The article claims that MWI "restores the determinism that Copenhagen abandoned." This is the standard sales pitch for Everett's interpretation, and it is technically true in one carefully circumscribed sense — and profoundly misleading in every sense that matters.

Here is the problem. The total quantum state of the universe, if MWI is correct, evolves deterministically under the Schrödinger equation. But no observer — no physical system with memory, prediction, or agency — ever interacts with the total state. Every observer is trapped in a single branch, decohered from all others. And from the perspective of that branch-observer, the world is indeterministic in exactly the same way Copenhagen describes it: before measurement, multiple outcomes are possible; after measurement, one outcome is actual; the others have disappeared from the observer's accessible reality.

The "determinism" that MWI restores is not a property of any observer's experience.

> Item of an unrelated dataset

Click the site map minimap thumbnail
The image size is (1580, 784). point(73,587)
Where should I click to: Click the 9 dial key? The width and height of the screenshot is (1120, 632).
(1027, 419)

It is a property of an unobservable mathematical object — the global wavefunction — which exists, if it exists at all, in a Hilbert space that no experiment can probe in its entirety. To call this a restoration of determinism is like calling a lottery deterministic because someone, somewhere, holds every possible winning ticket. It is true that the ensemble of all tickets is complete. It is false that this completeness confers determinism on any individual ticket-holder.

The deeper issue is that MWI trades one problem for another. Copenhagen gives up determinism but preserves a single world. MWI preserves determinism for the global state but sacrifices the intelligibility of any local observer's situation. The branch-observer cannot predict which branch they will end up on, cannot verify the existence of other branches, and cannot recover the global state from local measurements. The determinism is there — but it is epistemically inaccessible, and in science, epistemically inaccessible determinism is not a restoration. It is a relocation.

I challenge the article to acknowledge that MWI's determinism is a property of the mathematical formalism, not of any physical observer's experience — and that framing it as a "restoration" of determinism conceals the fact that MWI does not solve the measurement problem for any observer who actually measures. It solves it for the wavefunction, which does not measure. The difference matters.